Seeing this movie is like going to an estate sale and the only thing left are multiple, damp copies of the same Tom Clancy novel. It’s like watching an episode of “Jag” in the day room of a nursing home. This unwanted sequel is like bad Jack Ryan fan-fiction written by your father’s drinking buddy after he hit his head on the curb.

“Jack Reacher: Never Go Back” is what’s playing on the last surviving tube TV of an elderly shut-in who died two weeks ago right as the police force open the door and discover the body. It’s the kind of film that shouldn’t have been released to theaters but directly to video 25 years ago. It’s uninvolving, witless, dumb and generic. Granted, nobody sets out to make a bad movie, but “Jack Reacher: Never Go Back” seems to imply that sometimes the goal is just to make a movie. Good or bad it doesn’t matter, just as long as it’s two hours.

Although equally disposable, 2012’s “Jack Reacher” was watchable and, at times, even entertaining. This was due in part to the film’s supporting cast of character actors, particularly respected filmmaker and documentarian Werner Herzog as an intense, half-blind maniac who, at one point, waxes nostalgically over chewing his fingers off in a Siberian prison. But in “Never Go Back,” Herzog is nowhere to be found. We don’t even get the benefit of a Richard Jenkins or an underused Rosamund Pike. It’s just Tom Cruise at his most charmless playing a character who is basically Batman if you stripped away everything that made Batman interesting. Which is to say Jack Reacher is just Bruce Wayne if he got really annoyed every time someone didn’t address him by his proper title (the only two words said more than “ex-Major” in this film are “Jack Reacher” and that’s reportedly uttered 200 times!)

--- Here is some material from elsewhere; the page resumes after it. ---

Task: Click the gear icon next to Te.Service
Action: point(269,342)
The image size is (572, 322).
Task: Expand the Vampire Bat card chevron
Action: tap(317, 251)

At any rate, there is a plot, but being that “Never Go Back” is the kind of movie in which the only thing you’ll feel are your eyes as they unfocus and roll into the back of your head, it’s hard to pay attention. The film as I remember it involves Cruise and Cobie Smulders on the run from some convoluted government conspiracy perpetrated by some sort of Halliburton-esque contractor or whatever.

I don’t know.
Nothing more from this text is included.